We searched PubMed for cases of CD complicated by rhabdomyolysis using the following keywords: “celiac disease” and “rhabdomyolysis.” The search found only 10 cases, including the present case (Table 2). Hypokalemia was present in all 10 cases. To assess the relationship between CD and hypokalemia, a study examined 126 patients with CD who were transported to an ER with symptoms such as severe diarrhea (40). The study found that the mean serum potassium level in these patients was 2.4±0.55 mEq/L (mean±standard deviation). As shown in Table 2, the median serum potassium level in the 10 cases of CD complicated by rhabdomyolysis was 1.9 mEq/L, suggesting that they had severe hypokalemia complicated by rhabdomyolysis. The gender breakdown of these 10 cases was 4 men and 6 women, indicating no particular difference. No obvious age trend was observed either; the ages of these cases ranged widely from 3 to 75 years old. Taking into account the previously report (40), the actual number of patients suffering from CD with severe hypokalemia of approximately 1.9 Eq/L is likely much higher than 10 in the real-world setting. However, what factors other than hypokalemia trigger the onset of rhabdomyolysis is unclear. To determine the mechanism of the onset of the condition, it is necessary to examine more cases in detail. It may also be necessary to conduct basic science experiments using animal models.

Table 2.

Previous Case Reports on Celiac Disease with Rhabdomyolysis (including the Present Case).

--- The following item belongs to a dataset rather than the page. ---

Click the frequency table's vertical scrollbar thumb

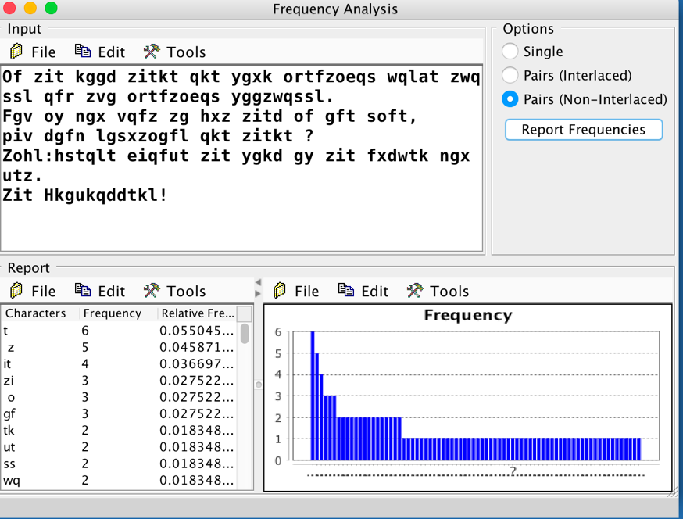click(245, 334)
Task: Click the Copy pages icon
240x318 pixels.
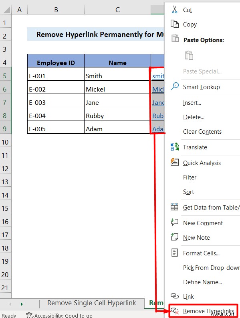Action: (174, 24)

Reference	Age	Sex	Clinical presentation	K(mEq/L)
(16)	75	Male	Weakness,osteomalacia	2.1
(17)	60	Male	Weakness,chronic diarrhea	Lowa
(18)	12	Female	Fatigue,failure to thrive,	1.2
			chronic diarrhea
(19)	20	Female	Weakness,weight loss,	2
			dyspepsia
(20)	12	Female	Weakness,failure to thrive,	1.7
			vomitting,chronic diarrhea
(21)	22	Female	Weakness,fatigue,vomitting,	2.1
			chronic diarrhea,dermatitis herpetiformis
(22)	38	Male	Weakness,fatigue,weight loss,	1.8
			chronic diarrhea
(23)	31	Female	Fatigue,weight loss,chronic diarrhea,	1.8
			acute renal failure
(24)	3	Male	Weakness,fatigue, intermittent diarrhea,	2.8
			abdominal bloating
Present case	44	Female	Chronic diarrhea, limb pain	1.4
2018

aNot specified by authors

The authors state that they have no Conflict of Interest (COI).